National

Crown Princess Masako vows to serve the people after she becomes Empress next year

Kyodo

Crown Princess Masako, who turned 55 on Sunday, vowed to make her best effort to serve the people as she is set to become Empress following May’s Imperial succession.

“I want to devote myself to the happiness of the people so I will make an effort to that end while gaining more experience,” the Crown Princess, who has long been battling a stress-induced illness, said in a statement.

In the statement released by the Imperial Household Agency, the Crown Princess said she is “filled with deep emotions and feels nostalgic” about her birthday this year being the last one in the current Heisei era.

The era will end after Emperor Akihito, 84, abdicates on April 30, the day before the enthronement of his eldest son, Crown Prince Naruhito, 58. The Emperor expressed his desire in August 2016 to step down due to his age and health.

The Crown Princess expressed her gratitude for the Emperor and Empress Michiko, noting that the Imperial Couple “warmly welcomed me and generously continued guiding and watching over us” since her marriage to the Crown Prince was decided about 26 years ago.

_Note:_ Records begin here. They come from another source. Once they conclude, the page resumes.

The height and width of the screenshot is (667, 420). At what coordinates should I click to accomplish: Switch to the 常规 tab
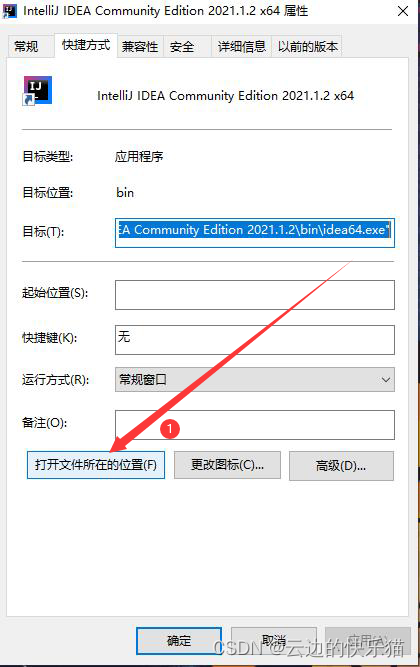26,46
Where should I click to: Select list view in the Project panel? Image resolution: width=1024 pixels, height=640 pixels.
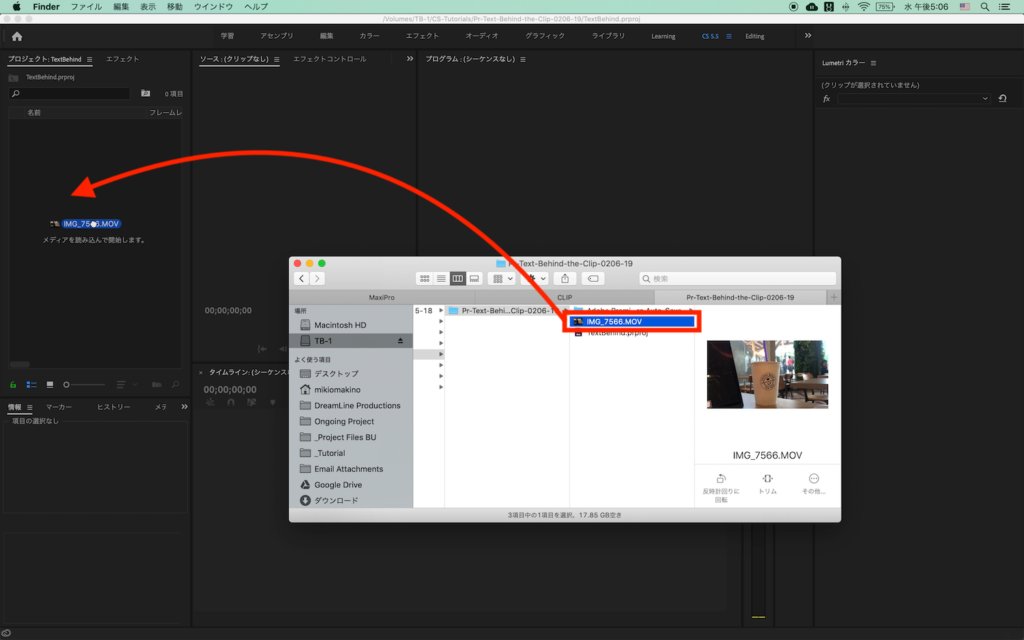click(x=31, y=384)
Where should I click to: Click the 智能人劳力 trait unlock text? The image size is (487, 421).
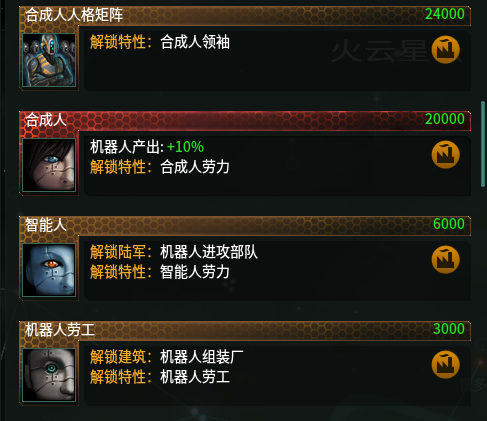(195, 272)
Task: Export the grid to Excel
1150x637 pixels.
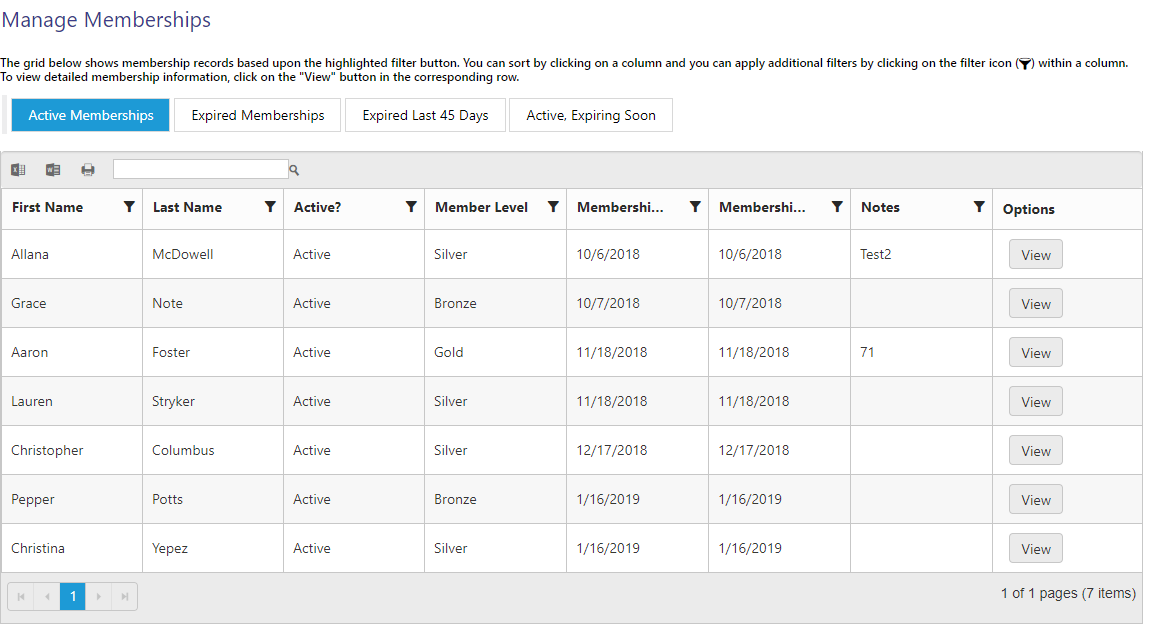Action: click(18, 170)
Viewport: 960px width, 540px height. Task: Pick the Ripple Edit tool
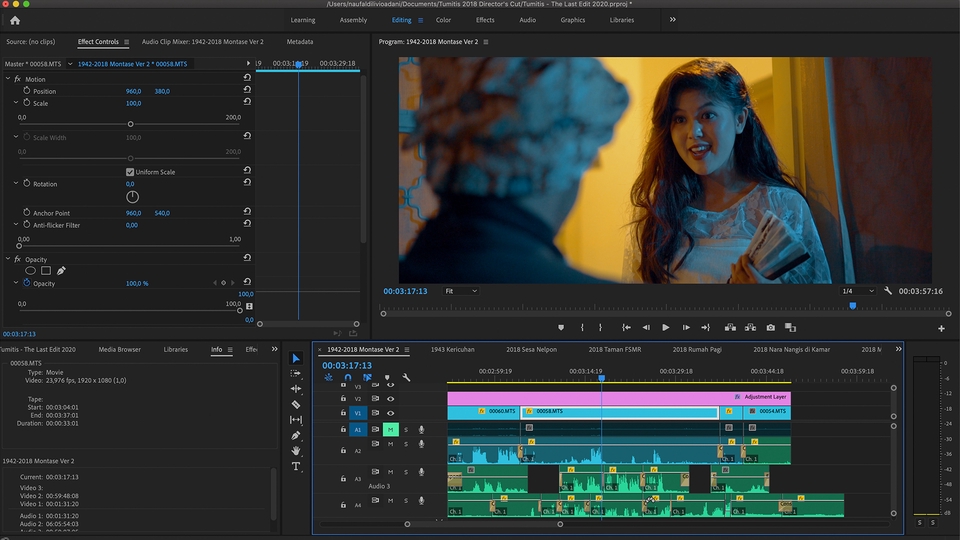click(x=296, y=389)
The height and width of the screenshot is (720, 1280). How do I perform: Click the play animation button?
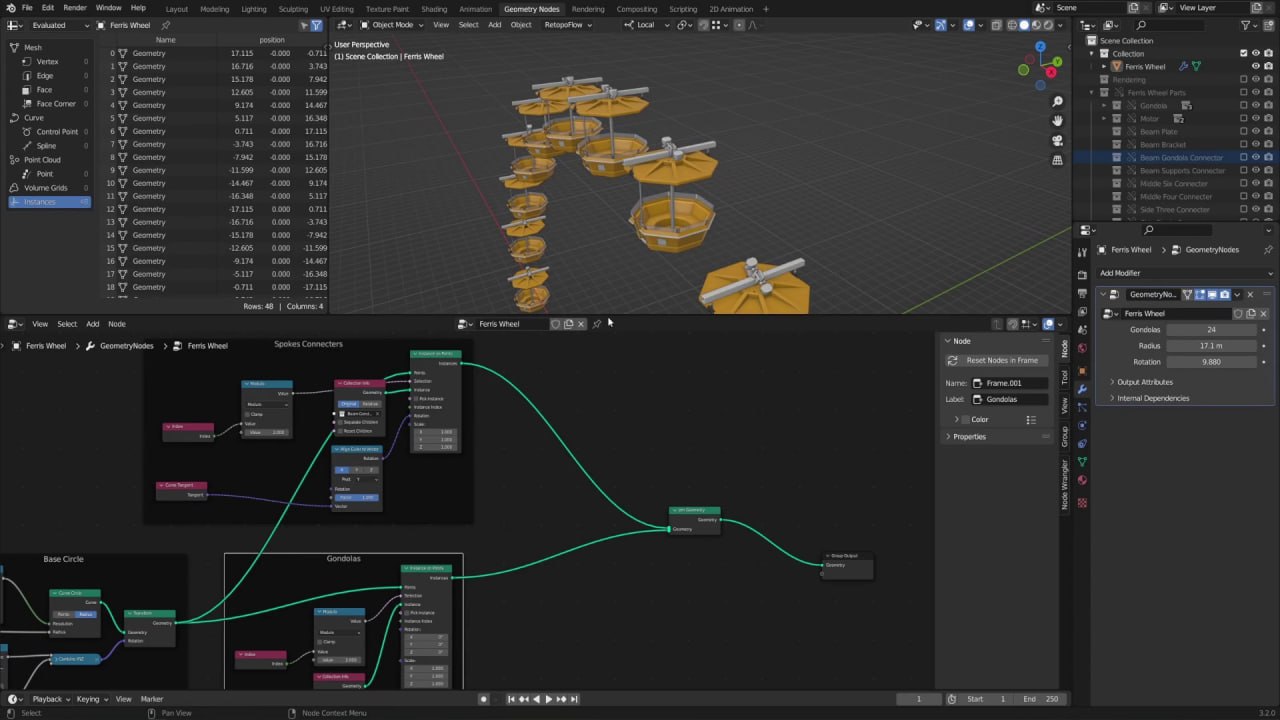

Referring to the Imperial Couple’s new life after the succession, the Crown Princess said, “I wish from the bottom of my heart (the Imperial Couple) will unwind from their busy life and spend peaceful days.”

The Harvard and Oxford-educated former diplomat has been struggling with adjustment disorder since December 2003, but she has shown signs of improvement.

This year, she attended a biannual Imperial garden party for the first time in 15 years.

“I am delighted at the fact that I can perform more duties than before as I have tried to improve my physical condition,” she said.

But her doctors warned in a separate statement that it is important she continue receiving the same treatment as she remains vulnerable to fatigue especially after a large ceremony or successive duties.

Her medical team said her participation in a number of events this year added to her confidence but her physical condition became unstable at times. Noting that excessive expectations could pressure her, the team sought public understanding and support ahead of a spate of important events next year.

Looking back over the past year, the Crown Princess said it felt “painful” that many people lost their lives in natural disasters such as torrential rains in western Japan in July and September’s powerful earthquake in Hokkaido.

Touching on her visit in September to the city of Asakura, in Fukuoka Prefecture, which was hit hard by the deadly rains, she said: “I am sincerely hoping for steady reconstruction so that people affected by the disaster can live with security as soon as possible.”

On her only child, Princess Aiko, 17, who studied for around two weeks from late July at Eton College in Windsor, near London, as part of her school’s summer program, the Crown Princess said: “We feel grateful that she has been given opportunities to broaden her perspectives.”

The Crown Princess gave up a career as a diplomat to become part of the Imperial family in 1993 after accepting a marriage proposal from the Crown Prince.

She gave birth to Princess Aiko in 2001 but continued to face pressure to produce a male heir as Japan’s current law stipulates that only males born to the male lineage of the Imperial family can ascend the throne.